Professeur de Physique à l’Université de Lille, Patrick Cordier a effectué sa carrière dans le domaine des géosciences, appliquant les outils et concepts des sciences des matériaux pour mieux comprendre les sciences de la terre, et plus particulièrement les déformations du manteau terrestre et les mouvements tectoniques associés.
RheoMan, ou comment modéliser la viscosité des roches du manteau terrestre
L’étude du manteau terrestre est un véritable défi expérimental car les conditions de pression et de température à ces profondeurs sont très difficiles à reproduire en laboratoire. Avec l’obtention de sa première ERC Advanced Grant en 2012 intitulée RheoMan, Patrick Cordier s’était fixé pour objectif de s’appuyer sur des concepts théoriques robustes et des capacités de calculs très puissantes afin de développer une stratégie numérique multi échelle (atomique à macroscopique) pour modéliser la viscosité et les déformations du manteau terrestre. Six ans plus tard et avec l’appui d’une importante équipe pluridisciplinaire (5 thésards et 3 post-doctorants), les résultats de ce projet sont majeurs et son équipe a notamment mis en lumière un nouveau mécanisme de déformation microscopique. Il a même décidé de mettre par écrit cette « aventure RheoMan » dans un livre qui sera publié prochainement.
« Avec un telle approche interdisciplinaire, nous avons surtout ouvert une nouvelle façon de mener les recherches dans ce domaine, à l’image de ce qui se fait déjà dans le milieu du nucléaire »
TimeMan, ou comment intégrer le temps dans l’expérimentation
Pour cette seconde soumission à l’ERC, Patrick Cordier s’est attelé à une problématique récurrente dans l’étude des déformations terrestres qui ont lieu à l’échelle géologique : le temps. Son objectif : intégrer de manière intrinsèque les données temporelles dans ses calculs, et s’affranchir d’une extrapolation des résultats, source de nombreuses approximations. Dans le projet TimeMan qui vient de recevoir le soutien de l’ERC, Patrick combine des techniques numériques à des expérimentations à l’échelle microscopique. Ce passage à l’échelle du nanomètre lui permet en effet d’observer des dislocations des cristaux en microscopie électronique sur des échelles de temps humaines, dont la traduction à l’échelle macroscopique se fait sur une échelle de temps géologique.

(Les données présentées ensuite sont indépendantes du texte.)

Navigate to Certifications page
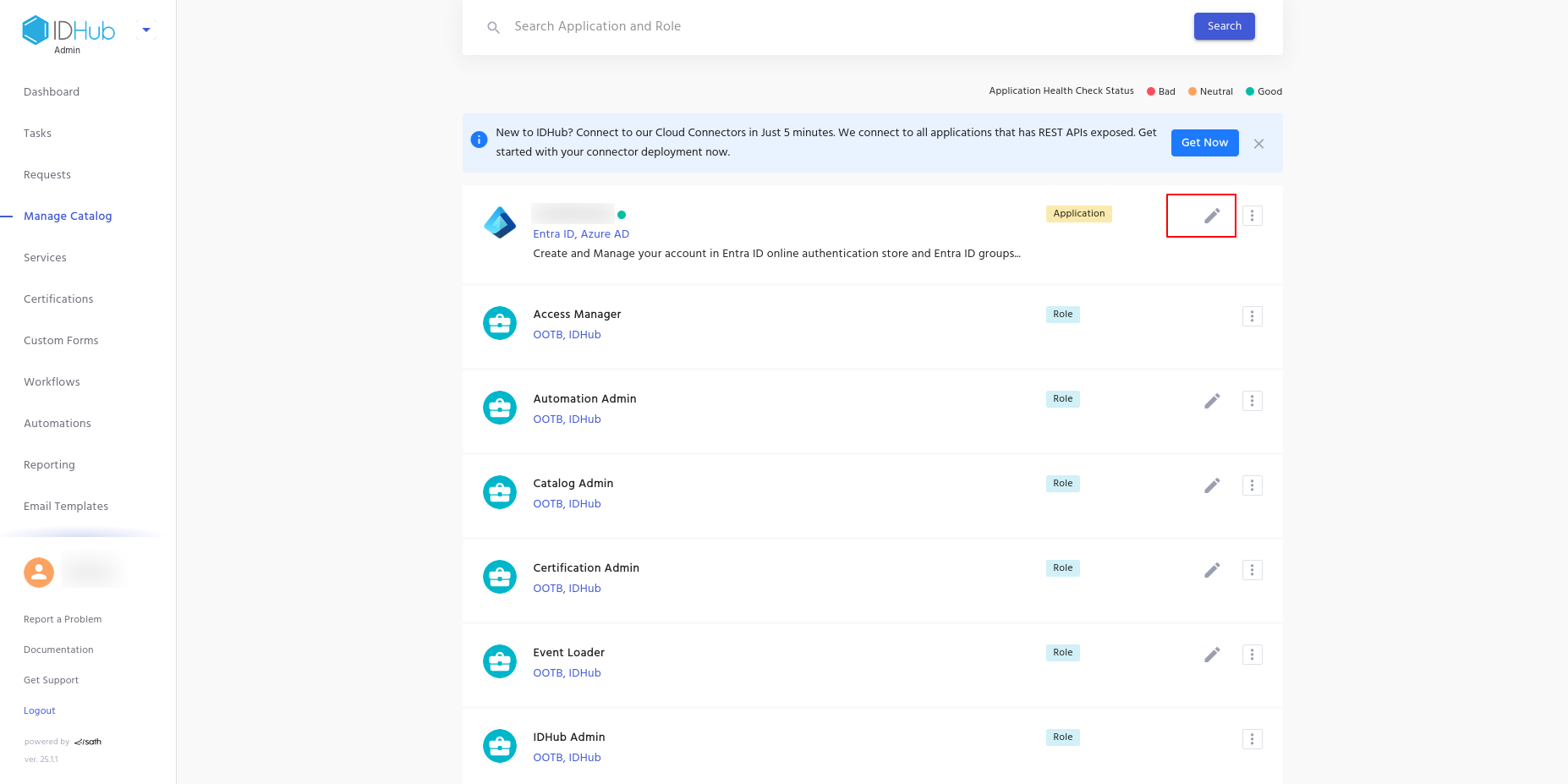(58, 299)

Concernant l’ERC et au regard de cette double réussite, Patrick Cordier soutien qu’il est important pour les chercheurs de garder un cap scientifique dans leur carrière, en résistant aux effets de mode. « S’il est crucial de proposer un projet original, en rupture avec les sujets d’investigation habituels, il est surtout important de prouver au jury que l’objectif que l’on s’est fixé est atteignable. » ajoute-t-il.